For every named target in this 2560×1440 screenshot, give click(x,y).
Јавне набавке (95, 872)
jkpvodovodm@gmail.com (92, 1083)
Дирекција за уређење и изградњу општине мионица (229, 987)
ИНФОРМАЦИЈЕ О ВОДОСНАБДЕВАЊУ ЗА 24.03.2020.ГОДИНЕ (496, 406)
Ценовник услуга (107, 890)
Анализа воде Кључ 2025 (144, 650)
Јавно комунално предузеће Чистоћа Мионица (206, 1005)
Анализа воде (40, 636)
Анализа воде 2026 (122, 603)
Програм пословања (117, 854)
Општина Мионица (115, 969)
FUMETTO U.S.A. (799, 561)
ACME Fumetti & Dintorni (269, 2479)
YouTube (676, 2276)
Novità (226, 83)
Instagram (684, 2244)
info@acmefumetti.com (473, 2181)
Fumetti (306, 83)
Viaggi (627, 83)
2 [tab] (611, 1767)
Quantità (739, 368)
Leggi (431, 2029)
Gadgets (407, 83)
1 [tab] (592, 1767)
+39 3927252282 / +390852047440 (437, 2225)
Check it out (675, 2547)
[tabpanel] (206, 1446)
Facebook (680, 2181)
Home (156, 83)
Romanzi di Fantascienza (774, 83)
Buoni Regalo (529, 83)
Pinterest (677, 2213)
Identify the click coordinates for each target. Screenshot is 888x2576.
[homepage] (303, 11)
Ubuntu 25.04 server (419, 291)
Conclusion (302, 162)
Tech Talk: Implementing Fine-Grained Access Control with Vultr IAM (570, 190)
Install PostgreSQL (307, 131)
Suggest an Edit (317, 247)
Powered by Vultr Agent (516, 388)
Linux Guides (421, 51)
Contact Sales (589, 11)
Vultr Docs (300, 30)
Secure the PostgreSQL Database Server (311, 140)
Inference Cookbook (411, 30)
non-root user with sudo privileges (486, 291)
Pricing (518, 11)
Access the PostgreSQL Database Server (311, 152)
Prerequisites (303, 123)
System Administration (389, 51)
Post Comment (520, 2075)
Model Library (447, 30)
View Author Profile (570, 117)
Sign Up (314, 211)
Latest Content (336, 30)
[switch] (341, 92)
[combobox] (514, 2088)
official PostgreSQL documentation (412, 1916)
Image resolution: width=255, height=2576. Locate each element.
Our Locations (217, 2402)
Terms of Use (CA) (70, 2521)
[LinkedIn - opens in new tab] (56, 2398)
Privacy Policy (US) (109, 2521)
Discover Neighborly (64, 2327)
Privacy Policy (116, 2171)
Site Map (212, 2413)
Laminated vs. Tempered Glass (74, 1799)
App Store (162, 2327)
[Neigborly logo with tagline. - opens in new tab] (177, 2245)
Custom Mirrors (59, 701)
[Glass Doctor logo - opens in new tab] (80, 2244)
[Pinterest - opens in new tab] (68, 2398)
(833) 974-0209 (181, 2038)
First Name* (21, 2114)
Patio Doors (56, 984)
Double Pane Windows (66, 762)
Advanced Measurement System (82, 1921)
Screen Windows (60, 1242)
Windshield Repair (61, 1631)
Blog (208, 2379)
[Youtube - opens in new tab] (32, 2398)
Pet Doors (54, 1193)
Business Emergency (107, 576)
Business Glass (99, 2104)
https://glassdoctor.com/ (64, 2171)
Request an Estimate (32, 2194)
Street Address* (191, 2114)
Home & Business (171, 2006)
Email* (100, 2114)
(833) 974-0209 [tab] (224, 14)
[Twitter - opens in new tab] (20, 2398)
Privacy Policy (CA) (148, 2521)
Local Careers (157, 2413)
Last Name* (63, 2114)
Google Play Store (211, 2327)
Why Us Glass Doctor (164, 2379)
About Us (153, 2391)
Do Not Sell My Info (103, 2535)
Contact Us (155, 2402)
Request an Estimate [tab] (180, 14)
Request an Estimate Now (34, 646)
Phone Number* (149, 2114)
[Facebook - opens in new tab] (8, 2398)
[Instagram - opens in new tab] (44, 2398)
====
## Problem to solve
From the line that holds "(833) 974-0209 (181, 2038)" to the last line of the records above, print each line exactly. Add nothing else.

## Answer below
(833) 974-0209 (181, 2038)
First Name* (21, 2114)
Patio Doors (56, 984)
Double Pane Windows (66, 762)
Advanced Measurement System (82, 1921)
Screen Windows (60, 1242)
Windshield Repair (61, 1631)
Blog (208, 2379)
[Youtube - opens in new tab] (32, 2398)
Pet Doors (54, 1193)
Business Emergency (107, 576)
Business Glass (99, 2104)
https://glassdoctor.com/ (64, 2171)
Request an Estimate (32, 2194)
Street Address* (191, 2114)
Home & Business (171, 2006)
Email* (100, 2114)
(833) 974-0209 [tab] (224, 14)
[Twitter - opens in new tab] (20, 2398)
Privacy Policy (CA) (148, 2521)
Local Careers (157, 2413)
Last Name* (63, 2114)
Google Play Store (211, 2327)
Why Us Glass Doctor (164, 2379)
About Us (153, 2391)
Do Not Sell My Info (103, 2535)
Contact Us (155, 2402)
Request an Estimate [tab] (180, 14)
Request an Estimate Now (34, 646)
Phone Number* (149, 2114)
[Facebook - opens in new tab] (8, 2398)
[Instagram - opens in new tab] (44, 2398)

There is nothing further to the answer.